A aprovação da PEC que reduz a jornada semanal de trabalho e acaba com a escala 6×1 provocou um reposicionamento estratégico entre deputados federais de Goiás, especialmente entre parlamentares ligados à direita e ao centro-direita.
Mesmo após sinalizarem resistência nos bastidores e em declarações públicas nos dias anteriores à votação, nomes da bancada goiana acabaram aderindo ao texto aprovado pela Câmara dos Deputados em dois turnos.
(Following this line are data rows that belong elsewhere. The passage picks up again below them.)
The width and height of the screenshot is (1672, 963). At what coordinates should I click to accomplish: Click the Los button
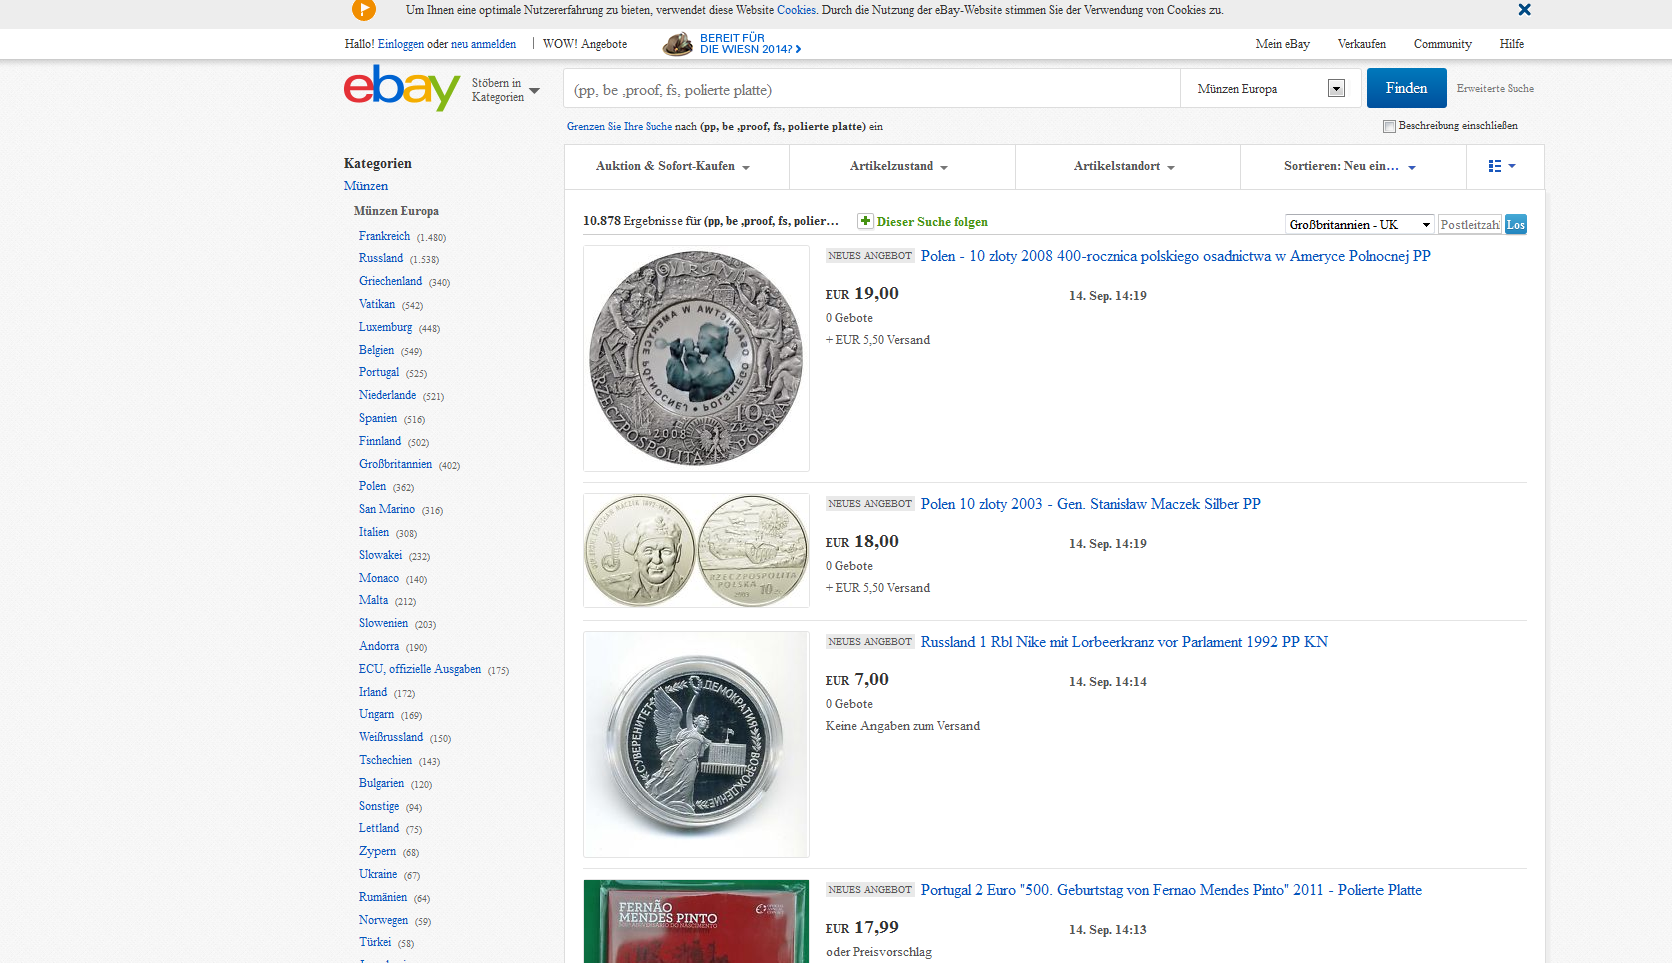1515,225
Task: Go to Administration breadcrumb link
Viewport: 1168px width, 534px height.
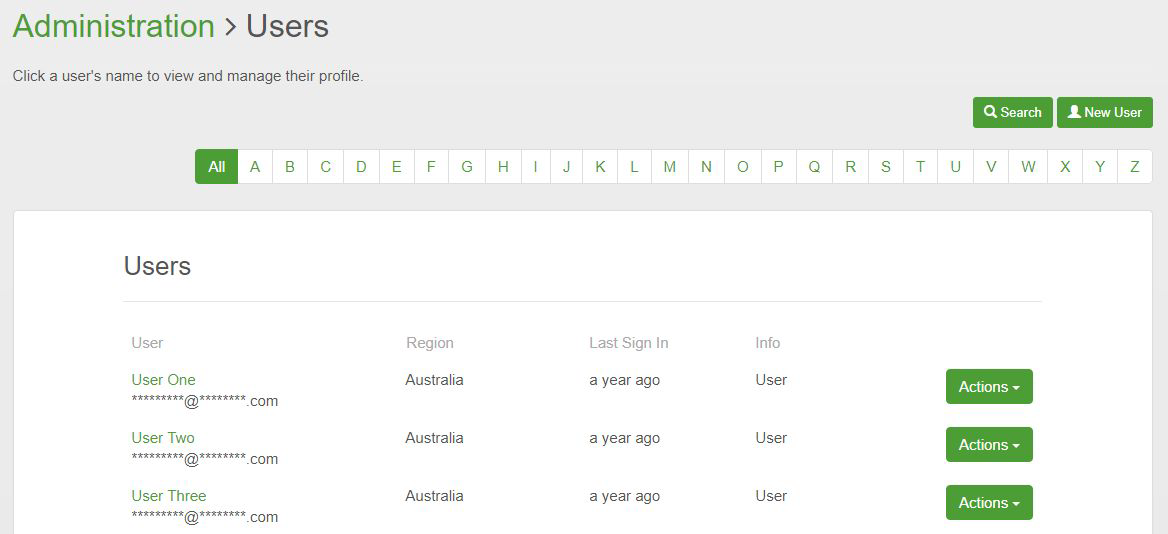Action: pos(114,26)
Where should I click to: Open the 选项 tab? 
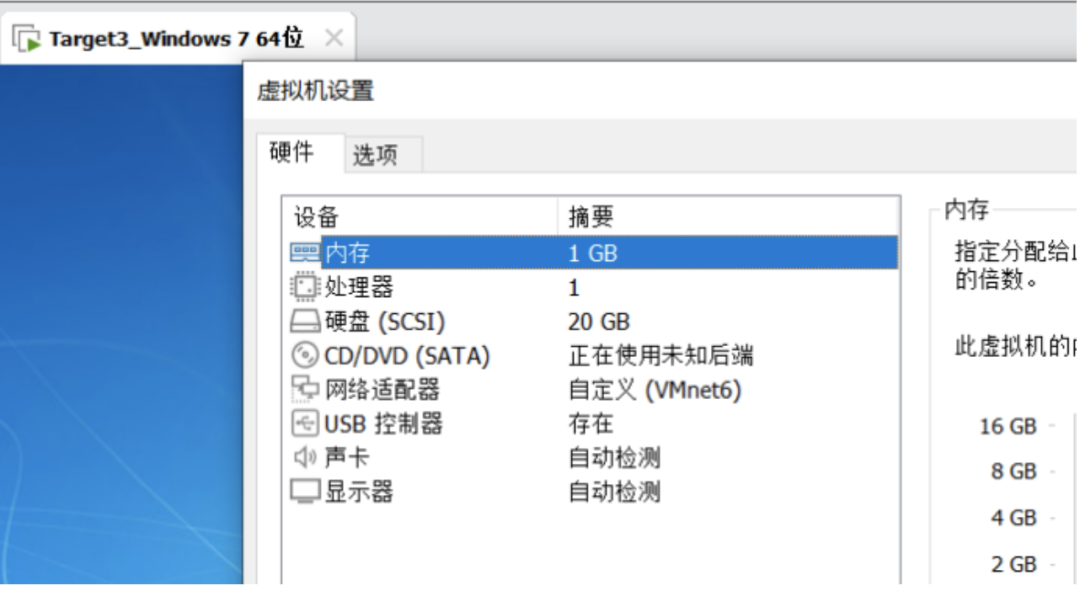(375, 155)
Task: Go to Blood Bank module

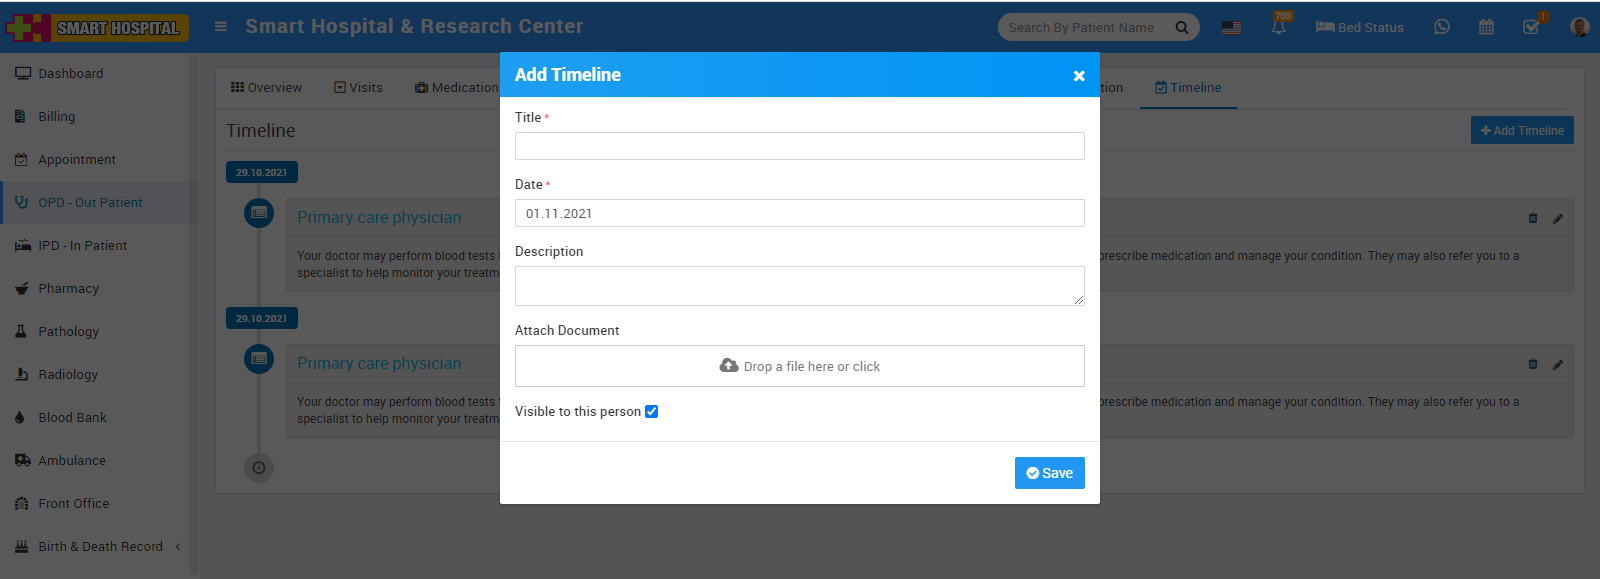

O movimento foi interpretado nos corredores de Brasília como uma tentativa de evitar desgaste político diante da forte pressão popular em torno da pauta trabalhista, que ganhou força nas redes sociais e passou a mobilizar principalmente o eleitorado jovem e urbano.
Nenhum deputado federal de Goiás votou contra a proposta.
Entre os parlamentares que mudaram de posição estão nomes ligados ao campo conservador, como Gustavo Gayer, Magda Mofatto, Professor Alcides e Glaustin da Fokus, que vinham demonstrando desconforto com a proposta nos dias anteriores à votação.
Nos bastidores, lideranças partidárias avaliaram que um voto contrário ao fim da escala 6×1 poderia gerar forte desgaste eleitoral às vésperas da campanha de 2026.
O avanço da PEC também obrigou partidos como Partido Liberal, União Brasil e Progressistas a recalcularem o discurso sobre relações de trabalho.
Com dificuldade de sustentar oposição direta ao texto, setores da direita passaram a defender versões alternativas da proposta, como a adoção da jornada 4×3, numa tentativa de disputar a narrativa pró-trabalhador.